**Material provided**
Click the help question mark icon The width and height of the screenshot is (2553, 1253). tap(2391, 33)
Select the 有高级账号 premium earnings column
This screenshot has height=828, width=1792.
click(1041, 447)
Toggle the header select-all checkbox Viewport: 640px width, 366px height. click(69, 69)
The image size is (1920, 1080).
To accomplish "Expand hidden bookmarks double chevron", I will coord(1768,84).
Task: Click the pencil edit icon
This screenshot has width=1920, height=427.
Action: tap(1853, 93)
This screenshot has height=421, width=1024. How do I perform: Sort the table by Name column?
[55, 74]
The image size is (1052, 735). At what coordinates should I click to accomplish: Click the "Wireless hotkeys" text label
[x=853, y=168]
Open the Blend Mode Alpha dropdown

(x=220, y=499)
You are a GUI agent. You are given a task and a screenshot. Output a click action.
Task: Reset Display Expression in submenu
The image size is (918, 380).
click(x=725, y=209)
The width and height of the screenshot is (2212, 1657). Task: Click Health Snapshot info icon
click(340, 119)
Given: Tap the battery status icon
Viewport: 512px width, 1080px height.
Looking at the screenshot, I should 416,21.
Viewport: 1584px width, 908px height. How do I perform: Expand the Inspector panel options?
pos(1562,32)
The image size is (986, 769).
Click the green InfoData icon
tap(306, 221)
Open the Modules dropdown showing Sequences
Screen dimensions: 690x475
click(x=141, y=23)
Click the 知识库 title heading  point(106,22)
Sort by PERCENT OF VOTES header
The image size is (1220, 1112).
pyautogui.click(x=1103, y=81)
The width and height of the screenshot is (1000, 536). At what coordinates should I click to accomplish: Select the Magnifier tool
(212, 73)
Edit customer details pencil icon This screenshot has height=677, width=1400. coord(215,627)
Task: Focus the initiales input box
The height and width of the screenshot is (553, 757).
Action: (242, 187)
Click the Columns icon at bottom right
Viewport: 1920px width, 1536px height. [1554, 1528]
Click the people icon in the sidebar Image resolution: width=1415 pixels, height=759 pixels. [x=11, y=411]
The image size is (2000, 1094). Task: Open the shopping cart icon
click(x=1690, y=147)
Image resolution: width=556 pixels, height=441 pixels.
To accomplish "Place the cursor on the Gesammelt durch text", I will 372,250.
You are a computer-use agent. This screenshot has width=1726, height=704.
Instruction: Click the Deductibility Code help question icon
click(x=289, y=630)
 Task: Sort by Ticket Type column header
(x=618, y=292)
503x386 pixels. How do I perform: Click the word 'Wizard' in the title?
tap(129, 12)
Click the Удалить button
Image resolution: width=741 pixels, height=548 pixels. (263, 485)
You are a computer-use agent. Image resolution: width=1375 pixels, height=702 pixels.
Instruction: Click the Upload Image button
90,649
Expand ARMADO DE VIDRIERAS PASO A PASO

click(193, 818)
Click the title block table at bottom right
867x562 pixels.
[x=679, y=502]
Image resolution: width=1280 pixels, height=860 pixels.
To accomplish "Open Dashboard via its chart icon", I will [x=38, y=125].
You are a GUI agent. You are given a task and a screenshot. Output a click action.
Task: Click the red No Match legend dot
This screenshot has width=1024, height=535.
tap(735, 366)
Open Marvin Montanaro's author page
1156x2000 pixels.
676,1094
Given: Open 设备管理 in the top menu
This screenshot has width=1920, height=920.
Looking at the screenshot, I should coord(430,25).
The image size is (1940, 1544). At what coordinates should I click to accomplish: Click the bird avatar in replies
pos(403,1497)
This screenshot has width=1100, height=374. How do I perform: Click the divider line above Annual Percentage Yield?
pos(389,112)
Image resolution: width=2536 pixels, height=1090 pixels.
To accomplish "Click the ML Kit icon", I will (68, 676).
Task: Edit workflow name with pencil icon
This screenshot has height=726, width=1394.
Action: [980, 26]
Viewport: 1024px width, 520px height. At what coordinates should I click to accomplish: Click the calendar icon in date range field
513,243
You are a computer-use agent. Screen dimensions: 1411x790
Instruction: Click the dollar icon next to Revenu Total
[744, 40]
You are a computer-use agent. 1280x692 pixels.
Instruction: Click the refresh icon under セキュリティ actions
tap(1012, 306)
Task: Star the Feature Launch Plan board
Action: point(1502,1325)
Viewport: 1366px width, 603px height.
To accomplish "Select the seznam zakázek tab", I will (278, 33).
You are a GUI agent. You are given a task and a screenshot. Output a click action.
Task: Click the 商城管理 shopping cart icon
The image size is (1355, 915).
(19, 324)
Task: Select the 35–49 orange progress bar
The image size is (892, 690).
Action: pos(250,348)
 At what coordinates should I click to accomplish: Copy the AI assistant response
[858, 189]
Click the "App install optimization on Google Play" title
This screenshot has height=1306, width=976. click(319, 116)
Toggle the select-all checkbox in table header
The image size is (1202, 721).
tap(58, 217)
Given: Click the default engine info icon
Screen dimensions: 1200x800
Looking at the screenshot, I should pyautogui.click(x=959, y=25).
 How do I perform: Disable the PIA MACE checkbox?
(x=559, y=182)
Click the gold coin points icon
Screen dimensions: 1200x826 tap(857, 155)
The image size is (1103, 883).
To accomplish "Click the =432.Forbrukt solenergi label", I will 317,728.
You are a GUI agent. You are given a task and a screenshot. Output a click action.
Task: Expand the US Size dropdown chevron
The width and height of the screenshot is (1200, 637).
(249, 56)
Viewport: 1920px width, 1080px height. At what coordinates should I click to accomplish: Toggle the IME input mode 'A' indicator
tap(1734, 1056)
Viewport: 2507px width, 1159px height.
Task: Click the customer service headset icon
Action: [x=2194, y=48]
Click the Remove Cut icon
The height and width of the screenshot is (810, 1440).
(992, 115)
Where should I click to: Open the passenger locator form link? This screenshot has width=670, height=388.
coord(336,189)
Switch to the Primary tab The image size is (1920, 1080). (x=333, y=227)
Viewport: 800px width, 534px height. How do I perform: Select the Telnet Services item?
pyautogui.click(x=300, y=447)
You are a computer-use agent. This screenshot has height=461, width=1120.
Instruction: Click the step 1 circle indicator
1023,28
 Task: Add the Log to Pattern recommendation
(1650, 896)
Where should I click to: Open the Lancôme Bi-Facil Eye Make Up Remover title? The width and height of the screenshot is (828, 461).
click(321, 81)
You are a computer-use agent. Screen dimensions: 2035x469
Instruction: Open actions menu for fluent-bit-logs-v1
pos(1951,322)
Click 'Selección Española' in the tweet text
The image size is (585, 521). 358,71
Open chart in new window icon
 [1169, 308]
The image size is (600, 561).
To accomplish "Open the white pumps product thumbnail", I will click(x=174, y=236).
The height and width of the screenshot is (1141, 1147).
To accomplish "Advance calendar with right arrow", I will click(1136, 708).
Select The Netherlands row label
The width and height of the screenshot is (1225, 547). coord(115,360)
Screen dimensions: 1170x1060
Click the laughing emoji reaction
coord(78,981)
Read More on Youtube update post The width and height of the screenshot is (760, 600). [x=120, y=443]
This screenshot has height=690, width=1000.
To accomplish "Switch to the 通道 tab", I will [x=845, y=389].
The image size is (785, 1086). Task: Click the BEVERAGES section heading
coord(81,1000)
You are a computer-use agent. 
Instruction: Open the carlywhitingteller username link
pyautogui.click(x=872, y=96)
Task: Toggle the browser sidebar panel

**Task requirements**
Rewrite all the items above, swapping every "pencil" for "pen" and changing nothing else.

**Solution to the problem**
Click the help question mark icon The width and height of the screenshot is (2553, 1253). tap(2391, 33)
Select the 有高级账号 premium earnings column
This screenshot has height=828, width=1792.
click(1041, 447)
Toggle the header select-all checkbox Viewport: 640px width, 366px height. click(69, 69)
The image size is (1920, 1080).
To accomplish "Expand hidden bookmarks double chevron", I will coord(1768,84).
Task: Click the pen edit icon
This screenshot has width=1920, height=427.
Action: tap(1853, 93)
This screenshot has height=421, width=1024. How do I perform: Sort the table by Name column?
[55, 74]
The image size is (1052, 735). At what coordinates should I click to accomplish: Click the "Wireless hotkeys" text label
[x=853, y=168]
Open the Blend Mode Alpha dropdown

(x=220, y=499)
You are a GUI agent. You are given a task and a screenshot. Output a click action.
Task: Reset Display Expression in submenu
The image size is (918, 380).
click(x=725, y=209)
The width and height of the screenshot is (2212, 1657). Task: Click Health Snapshot info icon
click(340, 119)
Given: Tap the battery status icon
Viewport: 512px width, 1080px height.
Looking at the screenshot, I should 416,21.
Viewport: 1584px width, 908px height. How do I perform: Expand the Inspector panel options?
pos(1562,32)
The image size is (986, 769).
Click the green InfoData icon
tap(306, 221)
Open the Modules dropdown showing Sequences
Screen dimensions: 690x475
click(x=141, y=23)
Click the 知识库 title heading  point(106,22)
Sort by PERCENT OF VOTES header
The image size is (1220, 1112).
pyautogui.click(x=1103, y=81)
The width and height of the screenshot is (1000, 536). At what coordinates should I click to accomplish: Select the Magnifier tool
(212, 73)
Edit customer details pen icon This screenshot has height=677, width=1400. coord(215,627)
Task: Focus the initiales input box
The height and width of the screenshot is (553, 757).
Action: (242, 187)
Click the Columns icon at bottom right
Viewport: 1920px width, 1536px height. [1554, 1528]
Click the people icon in the sidebar Image resolution: width=1415 pixels, height=759 pixels. [x=11, y=411]
The image size is (2000, 1094). Task: Open the shopping cart icon
click(x=1690, y=147)
Image resolution: width=556 pixels, height=441 pixels.
To accomplish "Place the cursor on the Gesammelt durch text", I will 372,250.
You are a computer-use agent. This screenshot has width=1726, height=704.
Instruction: Click the Deductibility Code help question icon
click(x=289, y=630)
 Task: Sort by Ticket Type column header
(x=618, y=292)
503x386 pixels. How do I perform: Click the word 'Wizard' in the title?
tap(129, 12)
Click the Удалить button
Image resolution: width=741 pixels, height=548 pixels. (263, 485)
You are a computer-use agent. Image resolution: width=1375 pixels, height=702 pixels.
Instruction: Click the Upload Image button
90,649
Expand ARMADO DE VIDRIERAS PASO A PASO

click(193, 818)
Click the title block table at bottom right
867x562 pixels.
[x=679, y=502]
Image resolution: width=1280 pixels, height=860 pixels.
To accomplish "Open Dashboard via its chart icon", I will [x=38, y=125].
You are a GUI agent. You are given a task and a screenshot. Output a click action.
Task: Click the red No Match legend dot
This screenshot has width=1024, height=535.
tap(735, 366)
Open Marvin Montanaro's author page
1156x2000 pixels.
676,1094
Given: Open 设备管理 in the top menu
This screenshot has width=1920, height=920.
Looking at the screenshot, I should coord(430,25).
The image size is (1940, 1544). At what coordinates should I click to accomplish: Click the bird avatar in replies
pos(403,1497)
This screenshot has width=1100, height=374. How do I perform: Click the divider line above Annual Percentage Yield?
pos(389,112)
Image resolution: width=2536 pixels, height=1090 pixels.
To accomplish "Click the ML Kit icon", I will (68, 676).
Task: Edit workflow name with pen icon
This screenshot has height=726, width=1394.
Action: [980, 26]
Viewport: 1024px width, 520px height. At what coordinates should I click to accomplish: Click the calendar icon in date range field
513,243
You are a computer-use agent. Screen dimensions: 1411x790
Instruction: Click the dollar icon next to Revenu Total
[744, 40]
You are a computer-use agent. 1280x692 pixels.
Instruction: Click the refresh icon under セキュリティ actions
tap(1012, 306)
Task: Star the Feature Launch Plan board
Action: point(1502,1325)
Viewport: 1366px width, 603px height.
To accomplish "Select the seznam zakázek tab", I will (278, 33).
You are a GUI agent. You are given a task and a screenshot. Output a click action.
Task: Click the 商城管理 shopping cart icon
The image size is (1355, 915).
(19, 324)
Task: Select the 35–49 orange progress bar
The image size is (892, 690).
Action: pos(250,348)
 At what coordinates should I click to accomplish: Copy the AI assistant response
[858, 189]
Click the "App install optimization on Google Play" title
This screenshot has height=1306, width=976. click(319, 116)
Toggle the select-all checkbox in table header
The image size is (1202, 721).
tap(58, 217)
Given: Click the default engine info icon
Screen dimensions: 1200x800
Looking at the screenshot, I should pyautogui.click(x=959, y=25).
 How do I perform: Disable the PIA MACE checkbox?
(x=559, y=182)
Click the gold coin points icon
Screen dimensions: 1200x826 tap(857, 155)
The image size is (1103, 883).
To accomplish "Click the =432.Forbrukt solenergi label", I will 317,728.
You are a GUI agent. You are given a task and a screenshot. Output a click action.
Task: Expand the US Size dropdown chevron
The width and height of the screenshot is (1200, 637).
(249, 56)
Viewport: 1920px width, 1080px height. At what coordinates should I click to accomplish: Toggle the IME input mode 'A' indicator
tap(1734, 1056)
Viewport: 2507px width, 1159px height.
Task: Click the customer service headset icon
Action: [x=2194, y=48]
Click the Remove Cut icon
The height and width of the screenshot is (810, 1440).
(992, 115)
Where should I click to: Open the passenger locator form link? This screenshot has width=670, height=388.
coord(336,189)
Switch to the Primary tab The image size is (1920, 1080). (x=333, y=227)
Viewport: 800px width, 534px height. How do I perform: Select the Telnet Services item?
pyautogui.click(x=300, y=447)
You are a computer-use agent. This screenshot has height=461, width=1120.
Instruction: Click the step 1 circle indicator
1023,28
 Task: Add the Log to Pattern recommendation
(1650, 896)
Where should I click to: Open the Lancôme Bi-Facil Eye Make Up Remover title? The width and height of the screenshot is (828, 461).
click(321, 81)
You are a computer-use agent. Screen dimensions: 2035x469
Instruction: Open actions menu for fluent-bit-logs-v1
pos(1951,322)
Click 'Selección Española' in the tweet text
The image size is (585, 521). 358,71
Open chart in new window icon
 [1169, 308]
The image size is (600, 561).
To accomplish "Open the white pumps product thumbnail", I will click(x=174, y=236).
The height and width of the screenshot is (1141, 1147).
To accomplish "Advance calendar with right arrow", I will click(1136, 708).
Select The Netherlands row label
The width and height of the screenshot is (1225, 547). coord(115,360)
Screen dimensions: 1170x1060
Click the laughing emoji reaction
coord(78,981)
Read More on Youtube update post The width and height of the screenshot is (760, 600). [x=120, y=443]
This screenshot has height=690, width=1000.
To accomplish "Switch to the 通道 tab", I will [x=845, y=389].
The image size is (785, 1086). Task: Click the BEVERAGES section heading
coord(81,1000)
You are a computer-use agent. 
Instruction: Open the carlywhitingteller username link
pyautogui.click(x=872, y=96)
Task: Toggle the browser sidebar panel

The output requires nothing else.